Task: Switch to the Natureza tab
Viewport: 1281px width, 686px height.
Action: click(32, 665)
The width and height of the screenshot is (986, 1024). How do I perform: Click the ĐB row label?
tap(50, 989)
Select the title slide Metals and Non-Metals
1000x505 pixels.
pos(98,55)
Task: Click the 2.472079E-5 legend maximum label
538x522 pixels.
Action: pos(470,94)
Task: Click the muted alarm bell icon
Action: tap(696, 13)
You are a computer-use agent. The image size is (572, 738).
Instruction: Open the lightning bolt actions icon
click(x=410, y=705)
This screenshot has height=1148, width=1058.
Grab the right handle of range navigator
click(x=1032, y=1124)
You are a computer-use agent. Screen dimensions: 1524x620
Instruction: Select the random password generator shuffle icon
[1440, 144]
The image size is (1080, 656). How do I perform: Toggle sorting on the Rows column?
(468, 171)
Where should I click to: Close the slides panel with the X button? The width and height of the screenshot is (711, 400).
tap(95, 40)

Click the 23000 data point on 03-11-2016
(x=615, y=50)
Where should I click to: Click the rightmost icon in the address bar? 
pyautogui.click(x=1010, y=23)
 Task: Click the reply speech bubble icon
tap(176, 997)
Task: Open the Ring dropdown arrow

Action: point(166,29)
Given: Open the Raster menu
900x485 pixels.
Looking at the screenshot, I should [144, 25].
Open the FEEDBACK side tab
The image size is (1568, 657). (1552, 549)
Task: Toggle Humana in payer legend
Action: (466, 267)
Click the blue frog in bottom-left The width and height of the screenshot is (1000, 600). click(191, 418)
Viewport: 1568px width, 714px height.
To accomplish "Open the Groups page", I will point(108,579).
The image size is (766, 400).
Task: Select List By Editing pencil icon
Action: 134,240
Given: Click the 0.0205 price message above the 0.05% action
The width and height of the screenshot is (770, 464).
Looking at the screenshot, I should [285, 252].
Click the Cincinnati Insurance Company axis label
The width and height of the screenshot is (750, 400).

§ Task details:
Copy all the records above precisely.

§ Answer space:
Task: Switch to the Natureza tab
Viewport: 1281px width, 686px height.
Action: click(32, 665)
The width and height of the screenshot is (986, 1024). How do I perform: Click the ĐB row label?
tap(50, 989)
Select the title slide Metals and Non-Metals
1000x505 pixels.
pos(98,55)
Task: Click the 2.472079E-5 legend maximum label
538x522 pixels.
Action: pos(470,94)
Task: Click the muted alarm bell icon
Action: tap(696, 13)
You are a computer-use agent. The image size is (572, 738).
Instruction: Open the lightning bolt actions icon
click(x=410, y=705)
This screenshot has height=1148, width=1058.
Grab the right handle of range navigator
click(x=1032, y=1124)
You are a computer-use agent. Screen dimensions: 1524x620
Instruction: Select the random password generator shuffle icon
[1440, 144]
The image size is (1080, 656). How do I perform: Toggle sorting on the Rows column?
(468, 171)
Where should I click to: Close the slides panel with the X button? The width and height of the screenshot is (711, 400).
tap(95, 40)

Click the 23000 data point on 03-11-2016
(x=615, y=50)
Where should I click to: Click the rightmost icon in the address bar? 
pyautogui.click(x=1010, y=23)
 Task: Click the reply speech bubble icon
tap(176, 997)
Task: Open the Ring dropdown arrow

Action: point(166,29)
Given: Open the Raster menu
900x485 pixels.
Looking at the screenshot, I should [144, 25].
Open the FEEDBACK side tab
The image size is (1568, 657). (1552, 549)
Task: Toggle Humana in payer legend
Action: (466, 267)
Click the blue frog in bottom-left The width and height of the screenshot is (1000, 600). click(191, 418)
Viewport: 1568px width, 714px height.
To accomplish "Open the Groups page", I will point(108,579).
The image size is (766, 400).
Task: Select List By Editing pencil icon
Action: 134,240
Given: Click the 0.0205 price message above the 0.05% action
The width and height of the screenshot is (770, 464).
Looking at the screenshot, I should [285, 252].
Click the Cincinnati Insurance Company axis label
The width and height of the screenshot is (750, 400).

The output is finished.